How can I describe the disgust I feel at myself? How many people could I have helped to dream, how many people could I have wanted to succeed in their chosen lives? How many dreams of my own could I have realised? How many dreams of others did I destroy with my bitterness and stupidity? Here I lie in the decay of time and think only of what could have been if only I had risked some failure. Risked the scorn of men like myself, risked death so that I might actually feel alive.

But I am not truly miserable either at this moment. I don’t feel as though I should stay a sorry man. I cannot see a future in hating myself for all my past idiocies. I had my second eyelids closed. What hope was there for me to see?

I am sixty years from my beginning, that is true, but I am not yet ended either. There is still time left for me to dream on and live as though my dreams and me are the same thing. I might breathe another twenty years of wriggling into that dead fish and get it to swim a little upstream yet.
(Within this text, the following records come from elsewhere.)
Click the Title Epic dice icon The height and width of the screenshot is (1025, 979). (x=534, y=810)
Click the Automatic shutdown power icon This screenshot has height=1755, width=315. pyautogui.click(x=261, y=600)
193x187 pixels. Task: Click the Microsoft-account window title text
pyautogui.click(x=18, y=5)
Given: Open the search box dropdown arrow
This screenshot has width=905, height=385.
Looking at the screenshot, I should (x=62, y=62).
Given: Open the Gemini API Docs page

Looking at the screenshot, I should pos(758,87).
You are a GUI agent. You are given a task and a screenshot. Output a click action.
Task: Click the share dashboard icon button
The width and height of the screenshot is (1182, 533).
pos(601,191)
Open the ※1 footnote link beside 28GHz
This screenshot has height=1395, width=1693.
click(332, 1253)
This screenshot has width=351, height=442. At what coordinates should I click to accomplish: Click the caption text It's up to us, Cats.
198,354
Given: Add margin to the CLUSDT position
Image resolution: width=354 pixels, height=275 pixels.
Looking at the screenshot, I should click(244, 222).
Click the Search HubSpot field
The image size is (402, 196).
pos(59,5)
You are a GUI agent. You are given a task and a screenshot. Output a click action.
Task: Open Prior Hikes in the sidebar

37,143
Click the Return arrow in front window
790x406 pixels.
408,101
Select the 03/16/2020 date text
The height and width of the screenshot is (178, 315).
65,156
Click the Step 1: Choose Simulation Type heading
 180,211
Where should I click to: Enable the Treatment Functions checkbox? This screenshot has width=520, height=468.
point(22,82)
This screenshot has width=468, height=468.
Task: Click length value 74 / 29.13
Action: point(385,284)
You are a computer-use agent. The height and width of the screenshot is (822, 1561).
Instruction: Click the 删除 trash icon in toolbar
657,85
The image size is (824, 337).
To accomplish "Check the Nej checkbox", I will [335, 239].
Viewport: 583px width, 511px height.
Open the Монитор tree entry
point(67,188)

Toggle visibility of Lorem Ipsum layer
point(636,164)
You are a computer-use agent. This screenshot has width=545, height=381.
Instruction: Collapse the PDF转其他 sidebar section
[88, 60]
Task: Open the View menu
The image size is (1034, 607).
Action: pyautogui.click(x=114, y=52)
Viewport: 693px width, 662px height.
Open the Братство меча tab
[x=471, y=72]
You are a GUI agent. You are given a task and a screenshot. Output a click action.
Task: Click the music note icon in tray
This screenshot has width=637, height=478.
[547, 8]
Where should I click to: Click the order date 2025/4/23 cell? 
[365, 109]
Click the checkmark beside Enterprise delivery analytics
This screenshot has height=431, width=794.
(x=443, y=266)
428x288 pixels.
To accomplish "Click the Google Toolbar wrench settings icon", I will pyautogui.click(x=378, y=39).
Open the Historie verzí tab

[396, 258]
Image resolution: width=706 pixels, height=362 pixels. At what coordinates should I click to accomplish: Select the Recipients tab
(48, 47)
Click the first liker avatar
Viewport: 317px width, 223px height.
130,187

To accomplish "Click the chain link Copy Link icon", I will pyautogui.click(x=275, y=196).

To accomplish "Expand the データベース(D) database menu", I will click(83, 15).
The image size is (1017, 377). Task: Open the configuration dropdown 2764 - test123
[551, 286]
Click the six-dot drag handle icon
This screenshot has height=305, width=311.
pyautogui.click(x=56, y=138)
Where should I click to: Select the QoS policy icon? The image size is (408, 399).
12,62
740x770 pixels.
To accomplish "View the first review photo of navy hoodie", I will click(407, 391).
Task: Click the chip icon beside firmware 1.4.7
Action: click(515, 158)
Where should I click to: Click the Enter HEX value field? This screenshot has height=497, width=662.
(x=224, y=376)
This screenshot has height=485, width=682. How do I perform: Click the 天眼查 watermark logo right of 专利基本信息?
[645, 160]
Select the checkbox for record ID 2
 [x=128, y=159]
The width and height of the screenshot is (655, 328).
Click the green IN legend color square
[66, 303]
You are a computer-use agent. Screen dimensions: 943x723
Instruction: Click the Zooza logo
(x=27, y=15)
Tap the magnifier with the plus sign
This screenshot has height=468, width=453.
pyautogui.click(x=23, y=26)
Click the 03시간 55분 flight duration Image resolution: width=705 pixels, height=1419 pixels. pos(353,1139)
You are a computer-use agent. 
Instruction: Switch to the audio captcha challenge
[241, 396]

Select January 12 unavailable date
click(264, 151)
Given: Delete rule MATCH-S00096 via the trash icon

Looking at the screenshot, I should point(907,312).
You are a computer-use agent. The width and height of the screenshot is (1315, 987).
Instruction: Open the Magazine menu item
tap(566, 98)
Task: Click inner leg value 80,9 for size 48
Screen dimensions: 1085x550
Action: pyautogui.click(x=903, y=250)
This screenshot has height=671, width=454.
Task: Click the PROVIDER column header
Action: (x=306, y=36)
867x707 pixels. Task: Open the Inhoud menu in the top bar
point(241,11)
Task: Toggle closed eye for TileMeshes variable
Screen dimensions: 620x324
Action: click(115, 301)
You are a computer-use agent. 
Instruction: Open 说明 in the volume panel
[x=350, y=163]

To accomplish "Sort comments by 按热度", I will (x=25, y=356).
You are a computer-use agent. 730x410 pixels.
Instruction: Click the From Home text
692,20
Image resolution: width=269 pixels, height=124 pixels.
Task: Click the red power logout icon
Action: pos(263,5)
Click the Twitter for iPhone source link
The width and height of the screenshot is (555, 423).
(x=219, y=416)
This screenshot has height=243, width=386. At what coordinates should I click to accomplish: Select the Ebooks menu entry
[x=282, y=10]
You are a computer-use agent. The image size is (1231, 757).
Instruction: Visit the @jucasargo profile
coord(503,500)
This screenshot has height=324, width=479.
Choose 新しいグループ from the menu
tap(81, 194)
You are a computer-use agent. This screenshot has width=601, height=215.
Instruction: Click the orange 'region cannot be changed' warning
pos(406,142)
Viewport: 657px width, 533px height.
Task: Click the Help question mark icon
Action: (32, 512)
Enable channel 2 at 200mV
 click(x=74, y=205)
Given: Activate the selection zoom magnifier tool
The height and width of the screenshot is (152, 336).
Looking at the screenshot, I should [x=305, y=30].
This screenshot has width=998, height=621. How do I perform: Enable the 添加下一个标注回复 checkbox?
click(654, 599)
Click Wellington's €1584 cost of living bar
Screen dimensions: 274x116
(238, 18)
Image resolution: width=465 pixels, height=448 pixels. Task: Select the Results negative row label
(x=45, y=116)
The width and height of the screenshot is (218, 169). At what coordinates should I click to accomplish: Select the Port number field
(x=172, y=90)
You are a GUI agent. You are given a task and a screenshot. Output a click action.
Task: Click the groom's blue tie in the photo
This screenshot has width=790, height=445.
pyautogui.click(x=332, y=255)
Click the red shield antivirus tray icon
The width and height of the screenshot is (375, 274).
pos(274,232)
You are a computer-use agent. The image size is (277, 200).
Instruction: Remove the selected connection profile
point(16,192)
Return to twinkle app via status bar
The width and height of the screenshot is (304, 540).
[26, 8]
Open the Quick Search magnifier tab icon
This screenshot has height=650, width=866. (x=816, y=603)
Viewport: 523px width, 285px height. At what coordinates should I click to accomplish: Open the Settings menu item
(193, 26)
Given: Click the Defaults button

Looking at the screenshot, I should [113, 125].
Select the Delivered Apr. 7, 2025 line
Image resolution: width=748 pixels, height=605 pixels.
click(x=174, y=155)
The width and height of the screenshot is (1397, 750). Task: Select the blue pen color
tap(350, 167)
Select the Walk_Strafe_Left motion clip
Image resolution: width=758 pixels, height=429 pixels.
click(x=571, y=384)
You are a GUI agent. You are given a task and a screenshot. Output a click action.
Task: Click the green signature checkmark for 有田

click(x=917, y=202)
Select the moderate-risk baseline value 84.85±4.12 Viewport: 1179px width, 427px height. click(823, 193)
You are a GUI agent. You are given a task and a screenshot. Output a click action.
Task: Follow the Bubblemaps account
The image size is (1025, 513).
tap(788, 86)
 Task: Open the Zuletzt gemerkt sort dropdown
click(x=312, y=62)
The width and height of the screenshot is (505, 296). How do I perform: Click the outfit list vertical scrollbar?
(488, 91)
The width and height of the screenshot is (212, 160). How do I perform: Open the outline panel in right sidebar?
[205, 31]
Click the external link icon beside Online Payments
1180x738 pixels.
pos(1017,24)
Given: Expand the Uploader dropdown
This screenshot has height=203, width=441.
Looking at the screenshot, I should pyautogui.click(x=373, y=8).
What can a man do with twenty years? He might build an empire in that time. He might forge a new life for thousands. He might live sixty years of death and then dream and swim twenty years of good life and so die a contented thing.

Twenty years or twenty minutes? What is my countdown? A funny thing, the future. I cannot know what futures beckon, all I can do now that I remember to be alive is to enjoy the all the nows I have left.

I walk out my front door today uncertain for the first time in years where I will be tonight when I lay my head fearfully on a pillow. I wonder to myself only how many eyelids will open tomorrow? What dreams can I hope for?

I feel my body moving against the stream already. And suddenly, I am out the door, down the road, swimming against the tide, laughing with joy to finally have a direction - even if I do not yet know what bearing that direction is actually in. I’ll find direction somewhere along the way. For now it just feels good to be moving again.